▶ _Stored records_:
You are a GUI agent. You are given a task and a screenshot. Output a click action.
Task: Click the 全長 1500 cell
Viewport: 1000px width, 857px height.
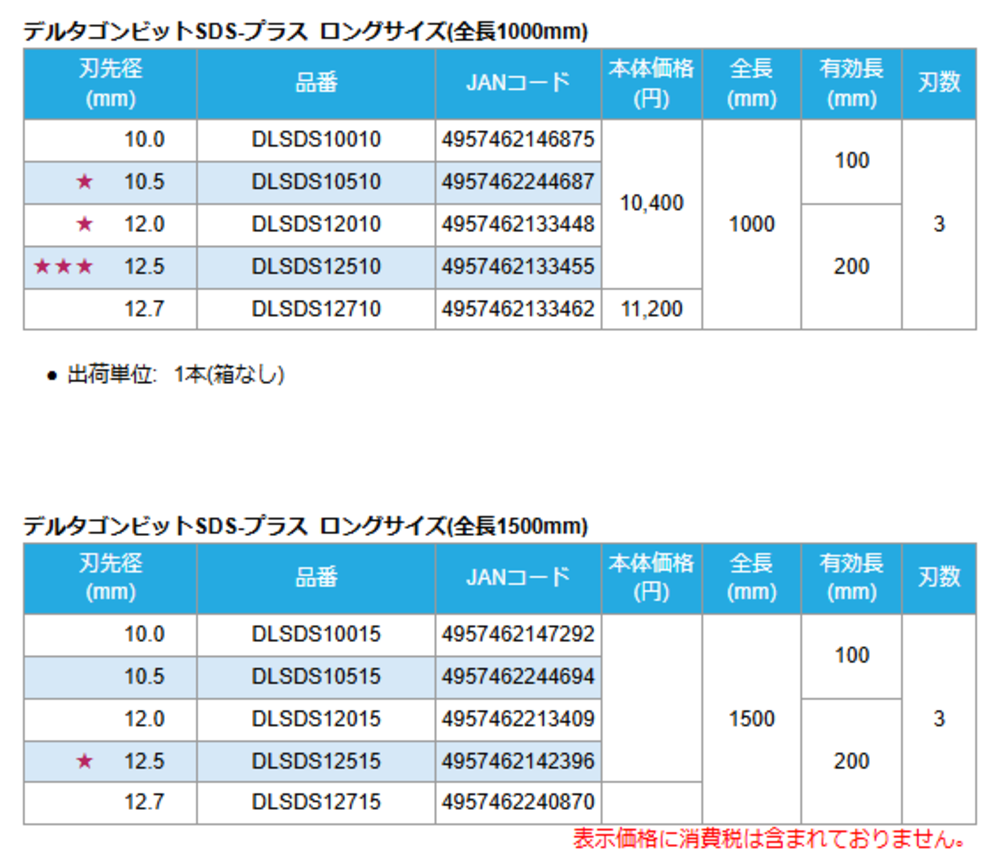click(752, 719)
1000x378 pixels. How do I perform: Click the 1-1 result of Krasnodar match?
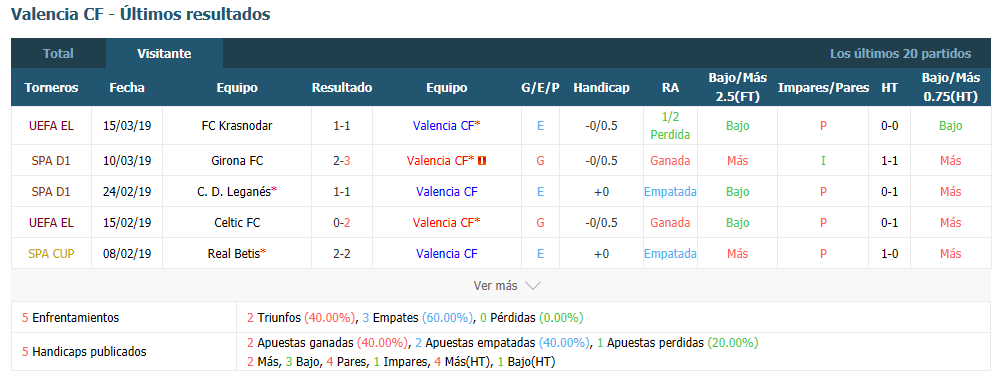[x=341, y=126]
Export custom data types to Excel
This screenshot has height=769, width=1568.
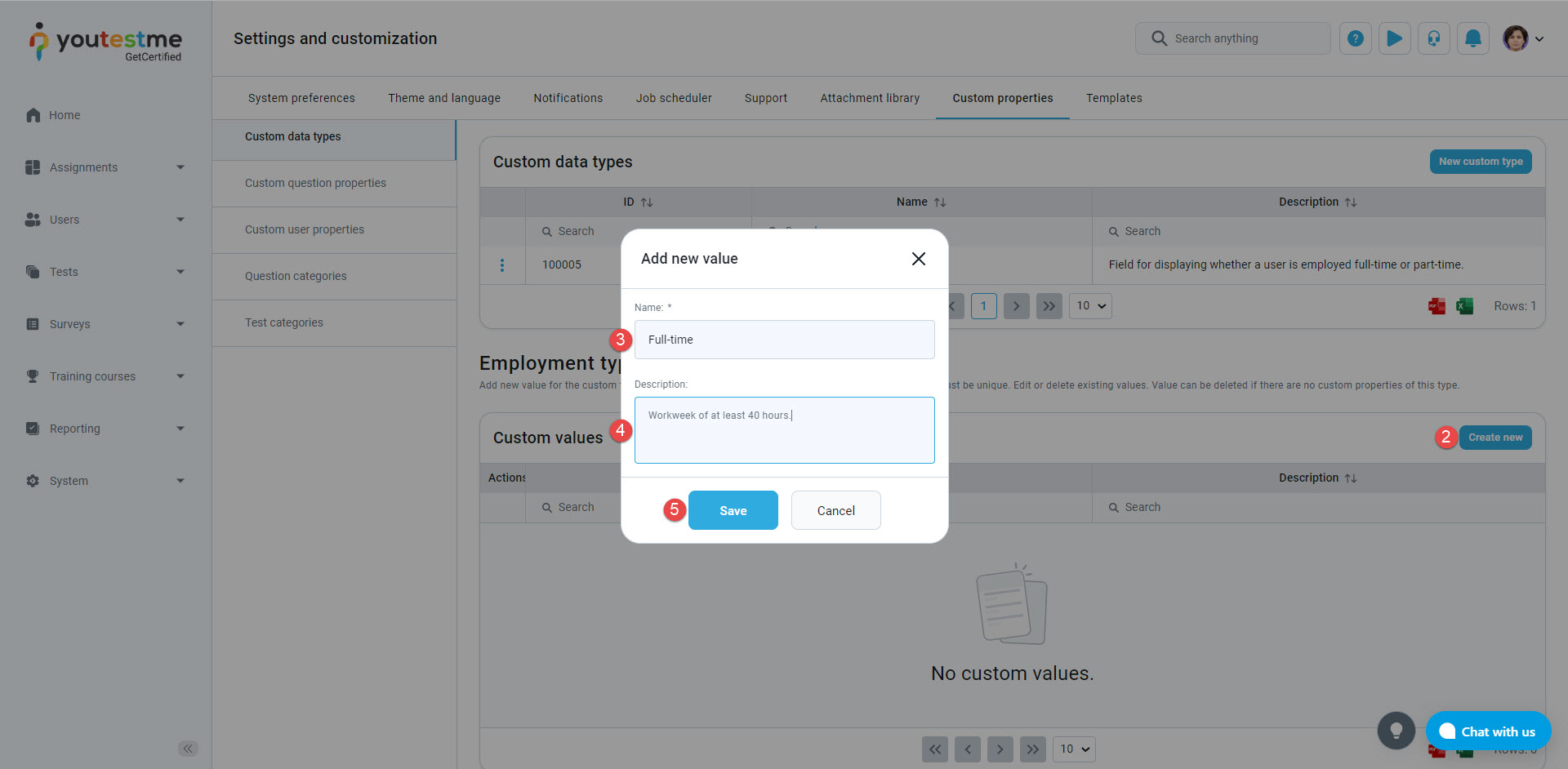click(x=1465, y=306)
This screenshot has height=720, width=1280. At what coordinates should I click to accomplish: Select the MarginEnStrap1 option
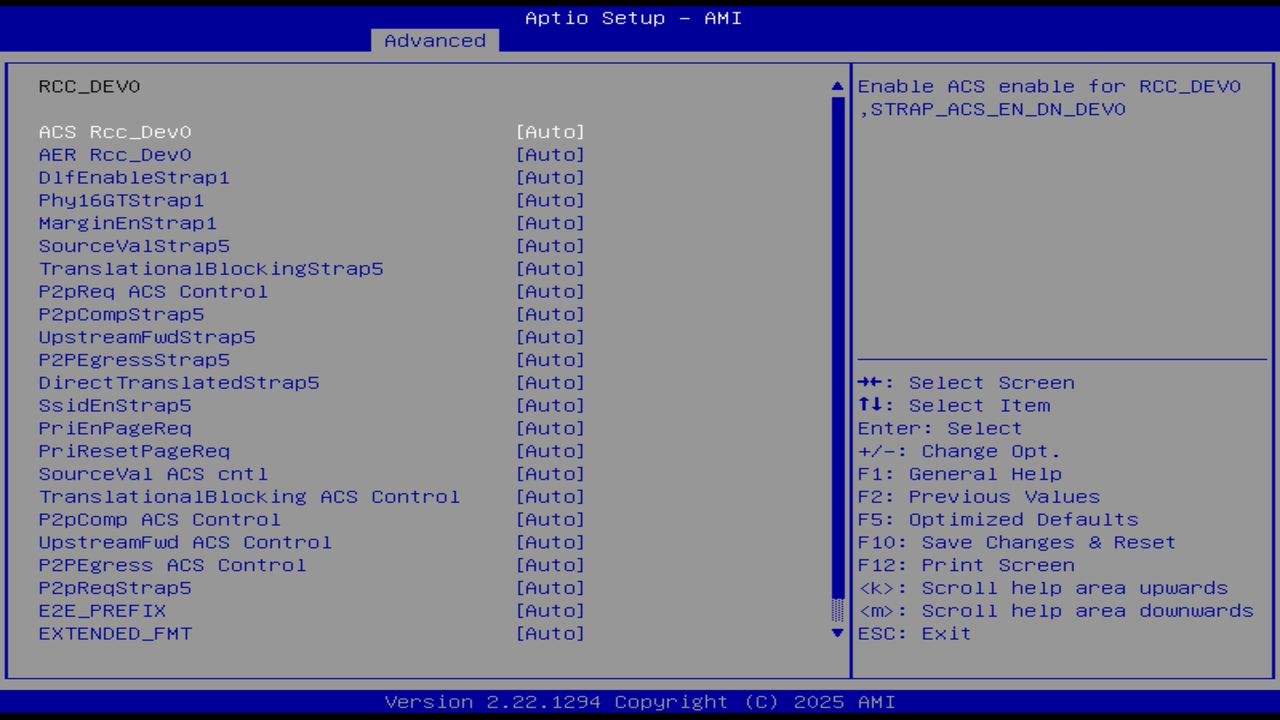click(127, 223)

▶ _Task instructions_:
Copy every record character for character. Skip the pictures.

▶ _Written reply_:
You are a GUI agent. You are given a task and a screenshot. Output a click action.
Task: Click the 全長 1500 cell
Viewport: 1000px width, 857px height.
click(752, 719)
1000x378 pixels. How do I perform: Click the 1-1 result of Krasnodar match?
[x=341, y=126]
Export custom data types to Excel
This screenshot has height=769, width=1568.
click(x=1465, y=306)
This screenshot has height=720, width=1280. At what coordinates should I click to accomplish: Select the MarginEnStrap1 option
click(127, 223)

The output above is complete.